Results 1 to 30 of 30

Thread: [RESOLVED] [VB 2005] Frequency Dictionary

  1. #1

    Thread Starter
    Addicted Member
    Join Date
    Apr 2007
    Posts
    174

    Resolved [RESOLVED] [VB 2005] Frequency Dictionary

    Hello,
    I would like to build a 'frequency dictionary'.
    I have been wondering what would be the best way/algorith to do so.
    I know how to read each cell of an excel file. First I want to separate each 'word'. (surrouned by space).
    Once every cell has been "scanned" I want to count the occurence of each word.

    Not sure what would be the fastest, most logical way.

    thanks for input

  2. #2
    Frenzied Member
    Join Date
    May 2006
    Location
    Toronto, ON
    Posts
    1,093

    Re: [VB 2005] Frequency Dictionary

    Probably the easiest way would be pull it out into a datatable and then loop through each row to see what's in each column.

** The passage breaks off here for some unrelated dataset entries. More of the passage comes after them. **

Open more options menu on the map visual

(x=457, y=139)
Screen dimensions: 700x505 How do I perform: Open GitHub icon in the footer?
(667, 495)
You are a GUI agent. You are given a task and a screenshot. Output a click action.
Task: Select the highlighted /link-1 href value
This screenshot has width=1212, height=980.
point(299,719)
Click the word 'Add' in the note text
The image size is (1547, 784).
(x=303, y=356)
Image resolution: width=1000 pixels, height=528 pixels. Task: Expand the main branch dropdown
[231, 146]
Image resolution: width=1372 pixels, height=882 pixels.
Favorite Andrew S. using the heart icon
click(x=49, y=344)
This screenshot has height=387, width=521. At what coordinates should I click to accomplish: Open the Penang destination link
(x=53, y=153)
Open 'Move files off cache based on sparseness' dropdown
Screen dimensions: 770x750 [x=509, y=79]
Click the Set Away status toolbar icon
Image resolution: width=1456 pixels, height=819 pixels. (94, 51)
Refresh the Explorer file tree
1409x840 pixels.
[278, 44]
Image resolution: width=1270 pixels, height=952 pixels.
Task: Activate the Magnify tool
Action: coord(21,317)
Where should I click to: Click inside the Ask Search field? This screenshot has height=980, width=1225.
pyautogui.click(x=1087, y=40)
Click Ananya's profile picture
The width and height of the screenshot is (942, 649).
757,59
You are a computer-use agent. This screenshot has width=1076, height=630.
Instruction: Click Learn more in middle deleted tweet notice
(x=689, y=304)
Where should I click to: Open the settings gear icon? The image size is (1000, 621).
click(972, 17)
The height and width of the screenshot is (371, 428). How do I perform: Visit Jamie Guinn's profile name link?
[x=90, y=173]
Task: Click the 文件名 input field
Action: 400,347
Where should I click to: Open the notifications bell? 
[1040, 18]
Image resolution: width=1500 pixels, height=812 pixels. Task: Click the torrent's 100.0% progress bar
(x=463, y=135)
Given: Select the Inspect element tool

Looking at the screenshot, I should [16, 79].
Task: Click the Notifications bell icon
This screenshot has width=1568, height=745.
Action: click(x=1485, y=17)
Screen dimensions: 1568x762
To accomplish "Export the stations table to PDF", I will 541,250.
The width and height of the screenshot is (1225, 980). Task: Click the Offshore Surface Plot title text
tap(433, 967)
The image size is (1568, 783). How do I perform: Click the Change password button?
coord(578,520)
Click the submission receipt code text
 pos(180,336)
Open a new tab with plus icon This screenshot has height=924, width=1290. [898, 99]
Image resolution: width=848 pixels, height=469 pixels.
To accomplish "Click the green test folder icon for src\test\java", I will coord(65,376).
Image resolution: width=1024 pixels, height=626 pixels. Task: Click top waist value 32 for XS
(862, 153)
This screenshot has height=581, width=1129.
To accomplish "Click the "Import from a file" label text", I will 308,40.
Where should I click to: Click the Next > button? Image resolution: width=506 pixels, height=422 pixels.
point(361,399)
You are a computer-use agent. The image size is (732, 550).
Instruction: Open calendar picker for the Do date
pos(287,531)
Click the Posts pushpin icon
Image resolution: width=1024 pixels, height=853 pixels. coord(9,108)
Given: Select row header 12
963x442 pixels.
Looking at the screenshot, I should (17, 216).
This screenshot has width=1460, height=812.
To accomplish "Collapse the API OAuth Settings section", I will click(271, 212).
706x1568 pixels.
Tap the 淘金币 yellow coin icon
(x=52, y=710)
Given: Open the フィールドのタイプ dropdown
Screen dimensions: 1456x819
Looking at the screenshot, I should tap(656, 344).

    Create a class with two properties, Word and Count. Create a list of these and as you go through each value, use the list.Find method to either add a new value to the list or increment the count of what's already there.

  3. #3

    Thread Starter
    Addicted Member
    Join Date
    Apr 2007
    Posts
    174

    Re: [VB 2005] Frequency Dictionary

    hi thanks ,
    i read about dictionaries list
    would not they be better ?

  4. #4
    Super Moderator jmcilhinney's Avatar
    Join Date
    May 2005
    Location
    Sydney, Australia
    Posts
    111,221

    Re: [VB 2005] Frequency Dictionary

    You haven't really described your data format adequately so it's anyone's guess how to break up the data in the first place. Once you have it broken up into words a Dictionary would be the way to go. Assuming you've broken your data up into a String array you would do this:
    vb.net Code:
    1. Dim wordFrequencies As New Dictionary(Of String, Integer)
    2.  
    3. For Each word As String In myStringArray
    4.     If wordFrequencies.ContainsKey(word) Then
    5.         wordFrequencies(word) += 1
    6.     Else
    7.         'First occurrence of this word.
    8.         wordFrequencies.Add(word, 1)
    9.     End If
    10. Next word
    If you wanted the words sorted alphabetically you could use a SortedDictionary or SortedList instead.
    Why is my data not saved to my database? | MSDN Data Walkthroughs
    VBForums Database Development FAQ
    My CodeBank Submissions: VB | C#
    My Blog: Data Among Multiple Forms (3 parts)
    Beginner Tutorials: VB | C# | SQL

  5. #5
    Frenzied Member
    Join Date
    May 2006
    Location
    Toronto, ON
    Posts
    1,093

    Re: [VB 2005] Frequency Dictionary

    Quote Originally Posted by Zoroxeus
    hi thanks ,
    i read about dictionaries list
    would not they be better ?
    Actually yes, that would probably be much faster. If you're using 2005 or 2008, you can make it a dictionary with a string key and an integer value, which will eliminate the need for any kind of casting while you're going through it:

    vb Code:
    1. Dim sd As New Dictionary(Of String, Integer)
    2.  
    3. 'Change these two lines to pulling from Excel file
    4. Dim str As String = "This is this line of this line"
    5. Dim arrStr As String() = str.Split(" "c)
    6.  
    7. For Each s As String In arrStr
    8.  
    9.     s = s.ToLower
    10.  
    11.     If sd.ContainsKey(s) Then
    12.  
    13.         sd(s) = sd(s) + 1
    14.  
    15.     Else
    16.  
    17.         sd.Add(s, 1)
    18.  
    19.     End If
    20.  
    21. Next

  6. #6

    Thread Starter
    Addicted Member
    Join Date
    Apr 2007
    Posts
    174

    Re: [VB 2005] Frequency Dictionary

    Hi
    thanks
    two things I don't understand
    if myStringArray is a string by doing "for each word" it splits in charachters, and does not split in word
    Tom Sawyer's method works although i would prefer to use the "For each" technique.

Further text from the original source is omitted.